Oh yes, we also had power outages at AP10, AP20, AP24, AP40, AP35, and AP7 that lasted longer than the batteries. And the bathroom flooded, shorting out the furnace, soaking the basement drywall, and dripping into boxes of stored books and clothes. And our Propane ran out, but that was OK because the furnace was already shorted out and there was no time to shower. And there were the all-nighters all weekend doing the busness & personal taxes. And part of the roof blew off the barn. And one customer called 6 times on Monday because he couldn't figure out how to assign an IP to his xbox. It may have been a bit of an overreaction to charge him $180 for the tech support time. OK - we didn't really do that, but the thought was entertained. Overall, I am thankful for our relatively trival troubles considering what other famlies were going through on Monday.
We will be picking up on the planned network upgrades ASAP... new AP in Village Green, new high-speed backbone connection to the Waterford AP, and installing customers onto the cell tower site. After another day or two of network cleanup after the wind storm damage.
13 April 2007 part2: OK, it happened again for 8 minutes almost exactly 1 hour later. Has the characteristics of an unannounced reboot by AT&T techs during prime time to fix something, and it didn't get fixed the first time so they tried again. Let's see what happens at 8:26PM.
You can tell when it is an AT&T problem, we have time to put status announcements on teh web page. If we mess something up, we're usually in a rush to fix it and the web announcements sometimes get overlooked. By the way, if you've mastered the status monitor and look at it occasionally to see what's up, lossing the AT&T router will usually produce a serious amount of red on the chart. That's actually just the status program having a fit when the main connection drops. It would be very rare to have external web links go down at the same time as an internal router.
We did solve one mystery today - the LN08 reboots that affect Taylorstown and Lovettsville. One of our customers called this AM and told us he thinks he is causing our router to reboot. As it is highly unlikey that a customer could cause one of our routers to reboot, as well as it is highly unlikely that a customer could in any way determine he is causing our routers to reboot, we pretty much assumed it was just another misconfigured home router. Then I remembered that this customer is one of the few that actually knows IT stuff, and one of our routers did reboot unexpectedly just a few minutes before the call, so I asked "why do you think you're rebooting our routers". He gave a solid explaination and got our attention.
Turns out he has a VoIP setup that actually causes one of our routers to crash when he turns it on. Every time. His vonage connection works just fine, but the custom VoIP his work provides causes a problem. We'll work out a solution for this, but it will wait until the weekend so we stop knocking all the VPN custoemrs offline during the workday. This does explain the fair number of LN08 reboots last week as he was trying to figure out the problem, and the 3 or 4 this AM as we verified the problem.

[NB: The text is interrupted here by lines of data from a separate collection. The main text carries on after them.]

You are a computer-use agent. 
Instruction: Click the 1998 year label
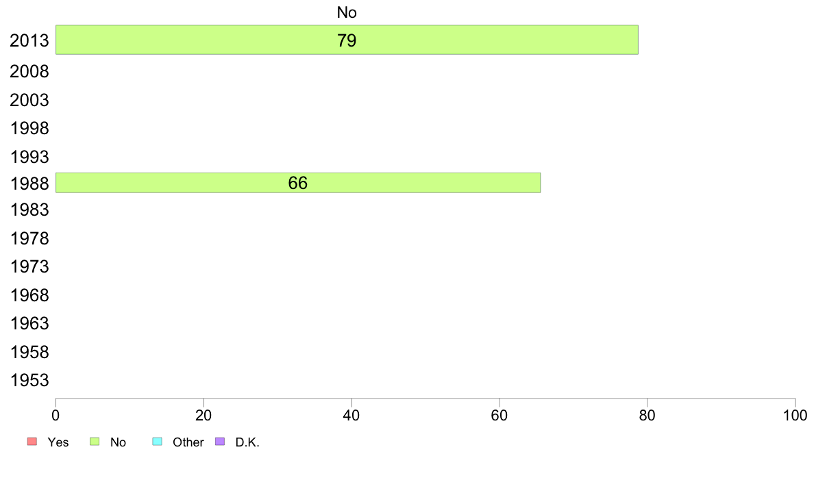click(29, 128)
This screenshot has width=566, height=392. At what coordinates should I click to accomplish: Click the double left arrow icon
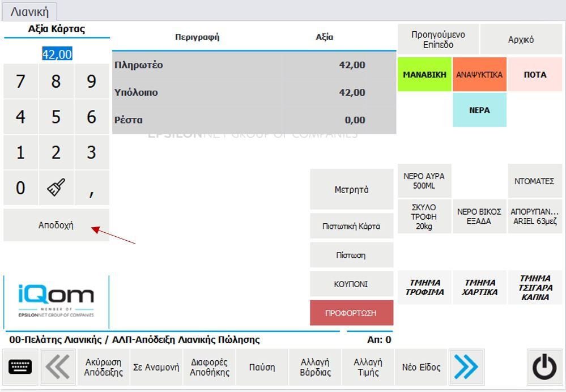(x=57, y=367)
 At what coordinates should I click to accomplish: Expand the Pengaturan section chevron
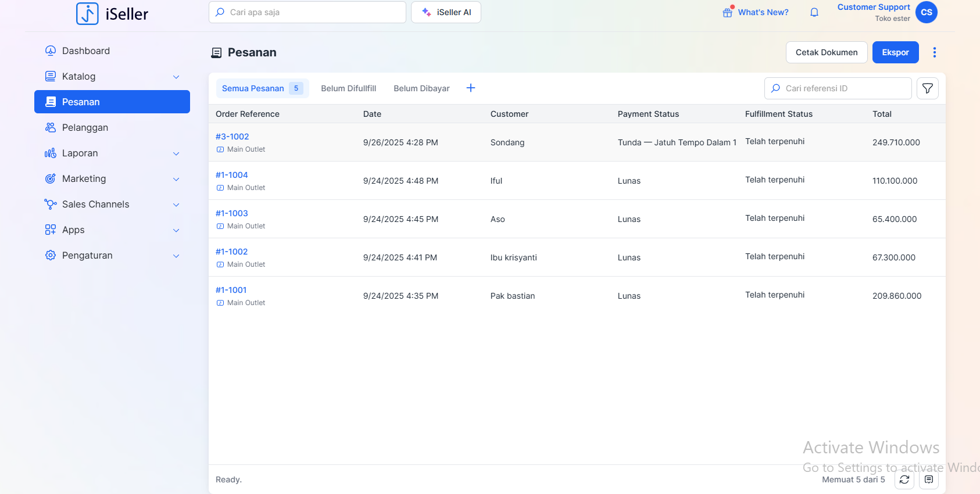[176, 256]
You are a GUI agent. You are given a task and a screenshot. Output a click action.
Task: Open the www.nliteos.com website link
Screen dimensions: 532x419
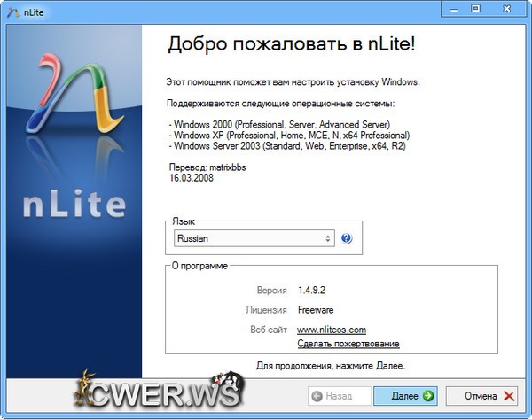pyautogui.click(x=331, y=330)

13 April 2007 - AT&T had server problems again. Yesterday it was the DNS servers, today the main router. This is not what the link status display should look like:
2 Apr 2007 - Ok, power was installed to the cell tower today. Everything takes longer than it should. We'll start detailed surveys and perormance testing of the gear. It would be good to test out the site completely before putting customers on it.
AP6 issues continue, but are getting better. We sent an email to everyone affected by the problems explaining in detail what is going on. Todays we upgraded much of the electrical system supporting the AP, and it is handling the interference better than before. We also tested with a duplicate set of equipment and still saw the underlying problem. There is a radio transmitter sending corrupted data to the AP. We are cruising the neighborhood looking for the source, but it is a very slow process. We'll also be changing out client equipment to stuff that is much tougher.

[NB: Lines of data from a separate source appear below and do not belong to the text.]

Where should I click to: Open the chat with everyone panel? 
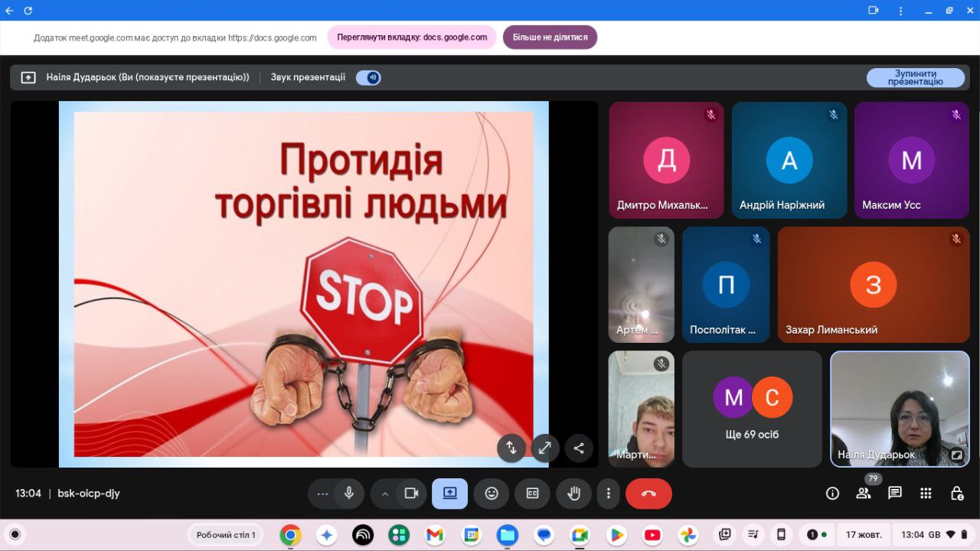coord(894,494)
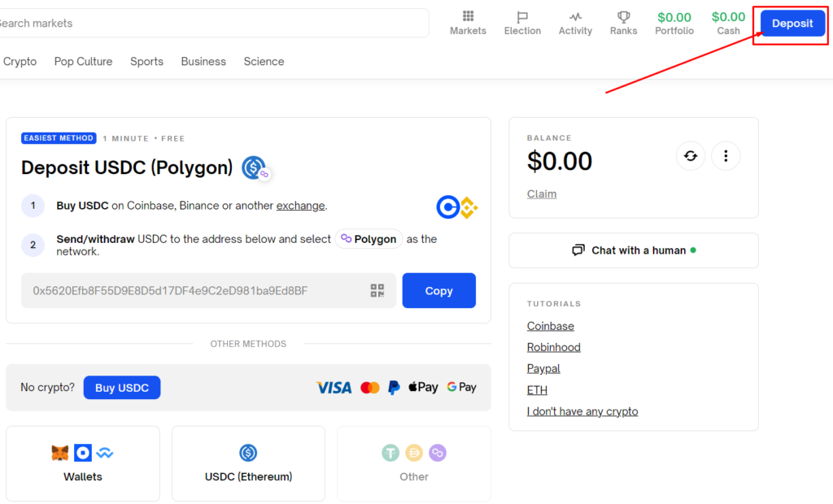The height and width of the screenshot is (504, 833).
Task: Select the Pop Culture category tab
Action: tap(83, 62)
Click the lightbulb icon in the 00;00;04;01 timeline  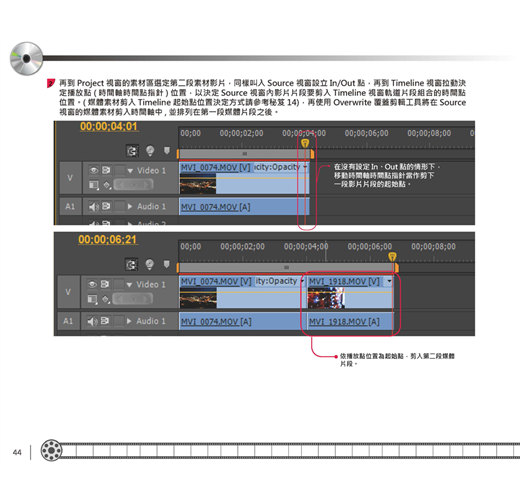coord(150,151)
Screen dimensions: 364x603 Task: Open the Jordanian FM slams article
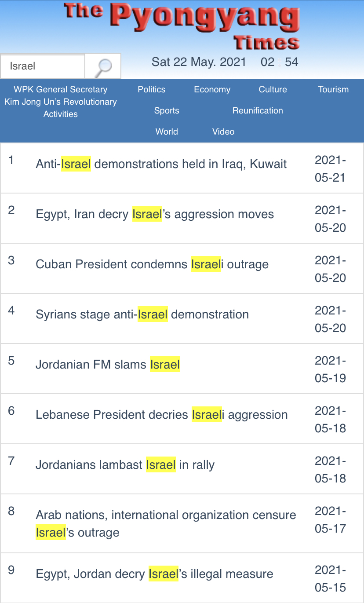point(108,365)
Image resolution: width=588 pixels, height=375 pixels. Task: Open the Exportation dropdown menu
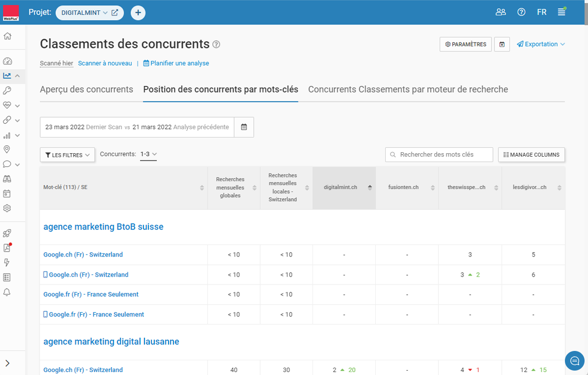541,44
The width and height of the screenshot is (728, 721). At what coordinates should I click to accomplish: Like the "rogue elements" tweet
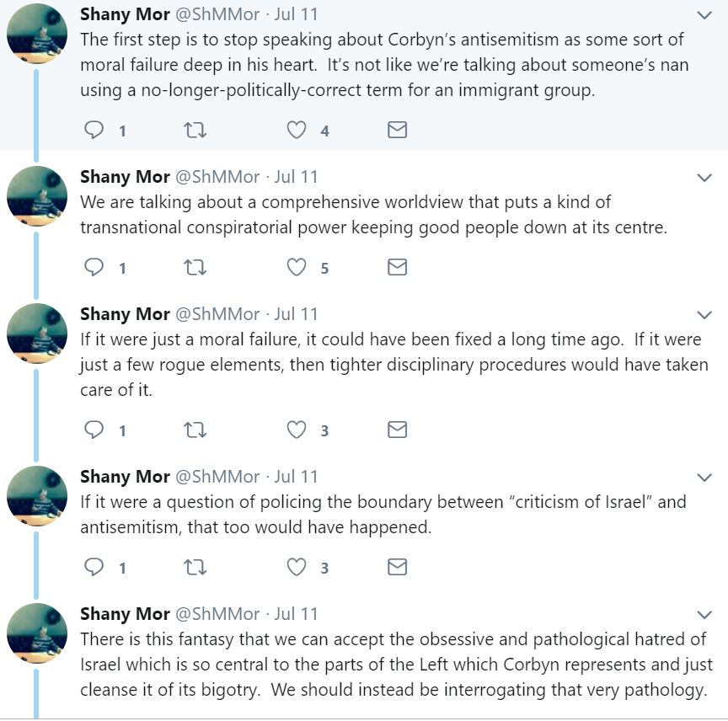297,430
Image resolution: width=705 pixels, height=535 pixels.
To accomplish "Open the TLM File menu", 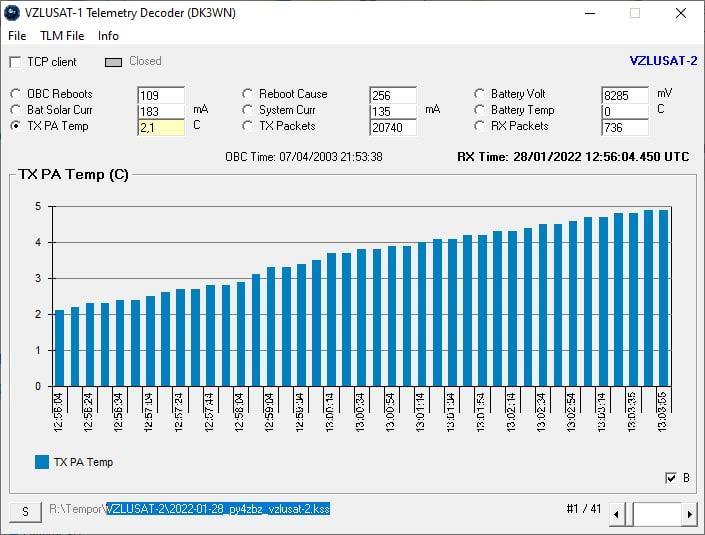I will 62,36.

30 Mar 2007 - Power is supposed to be installed at the cell tower today. If it was, we'll be turning on the equipment over the weekend. Lots of surveys to do, and then lots of installs.
The access point on Limestone School Rd has been having more and more problems recently. We've fixed many of the invididual issues, but there still has been a generic issue getting worse each day. Today we found a coax cable that had too sharp a bend, causing signal attenuation. We replaced the cable and now everyone gained signal strength and better response. This AP should now be all better.

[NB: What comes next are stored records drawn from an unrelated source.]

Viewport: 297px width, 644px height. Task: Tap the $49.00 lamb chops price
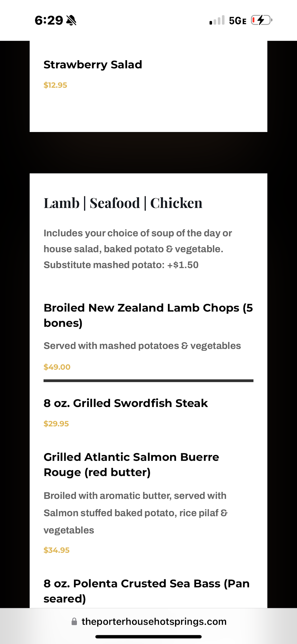point(57,367)
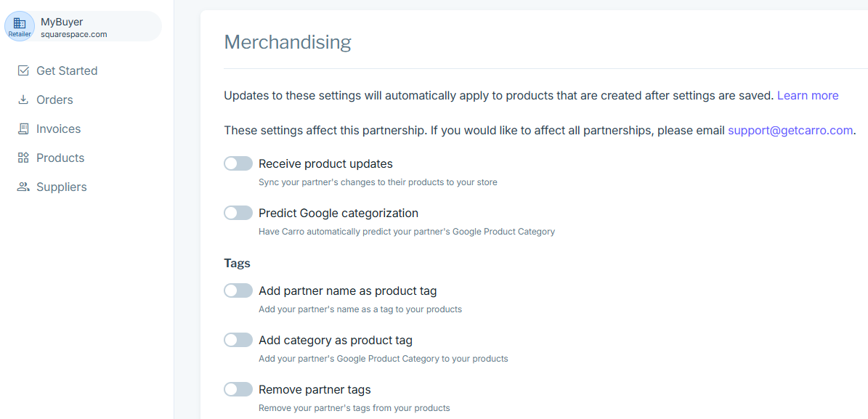Click the MyBuyer account name
The height and width of the screenshot is (419, 868).
pos(62,22)
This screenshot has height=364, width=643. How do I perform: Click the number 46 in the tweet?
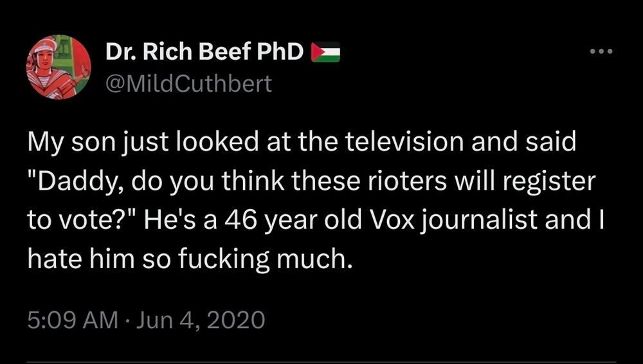point(240,221)
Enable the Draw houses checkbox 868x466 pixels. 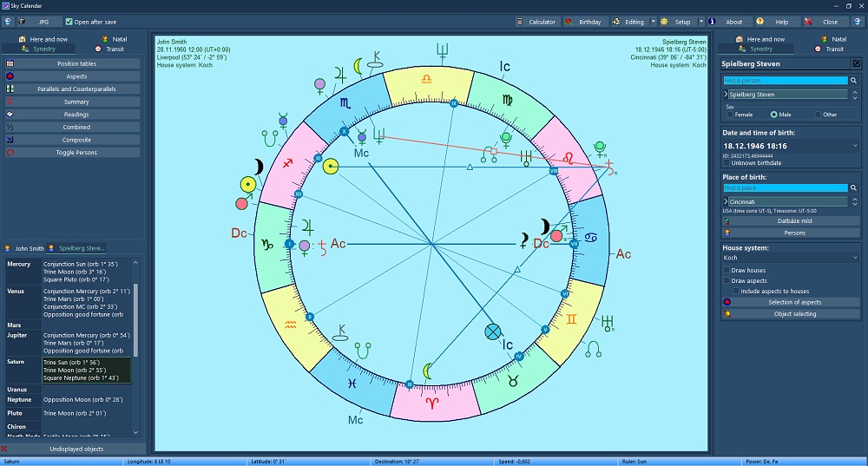click(727, 270)
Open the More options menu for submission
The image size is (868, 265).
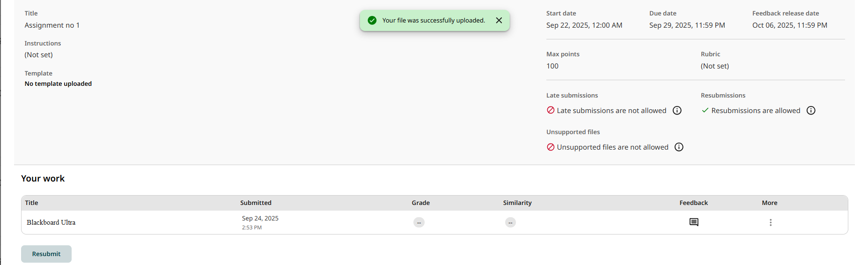coord(770,222)
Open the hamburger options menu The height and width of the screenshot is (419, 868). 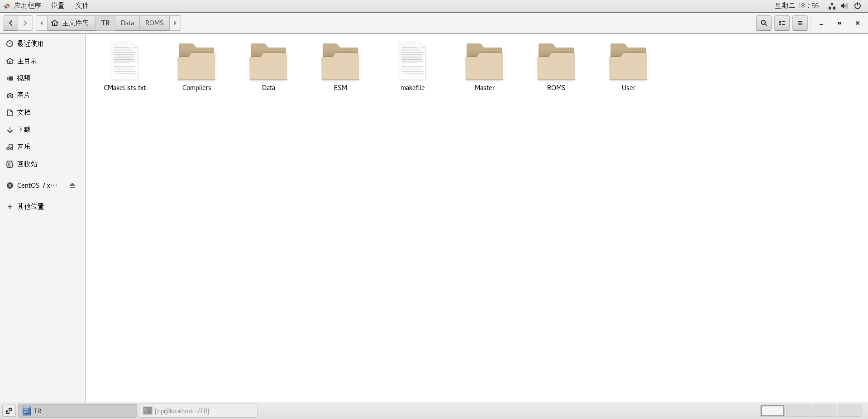point(800,23)
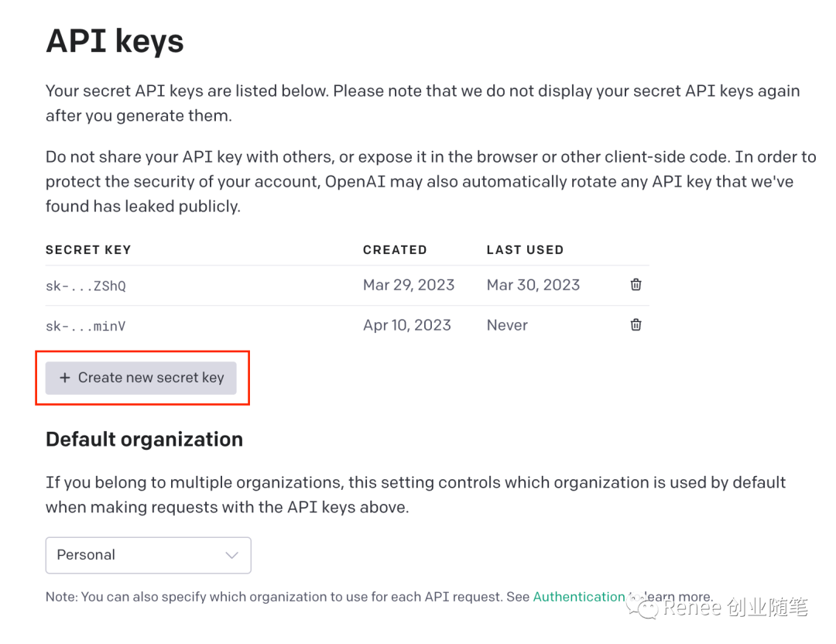Open the Personal organization dropdown
The image size is (836, 644).
148,555
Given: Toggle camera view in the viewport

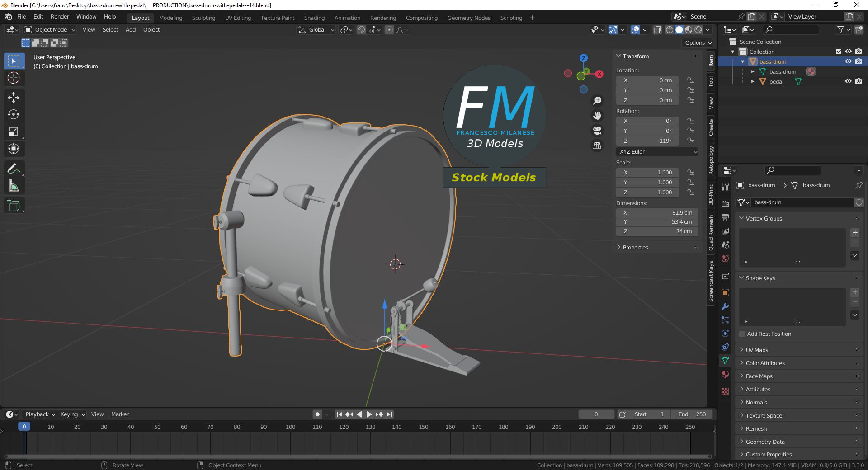Looking at the screenshot, I should [597, 131].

The Stumptown link has been experiencing interference every evening between 4 and 8 PM. It affects a few customers on that AP directly, but one of our data links flows through that site so a big chuck of our bandwidth disappears when the link fails. I'll check things like coax cable this weekend to make sure it is not hardware related.
I've mentioned Pre-N routers before, but its probably a good idea to bring it up again. Pre-N routers are not compatible with normal wi-fi. They will jam out every normal 2.4 GHz wi-fi radio within approx 100 yards, maybe more, maybe less. Some folks think that's a problem for the other guy, or that since there are no other houses within 100 yards it will not be a problem. The radios we normally use to deliver service to your home are high powered 2.4 GHz radios with very sensitive antennas. A signal that a laptop would pick up at 100 yards max will be visible to our radios at 3 miles. Your pre-N router will jam out not just the radio on your roof that connects to Lucketts.net, but it will also jam out the radios servicing your neighbors up to a mile away.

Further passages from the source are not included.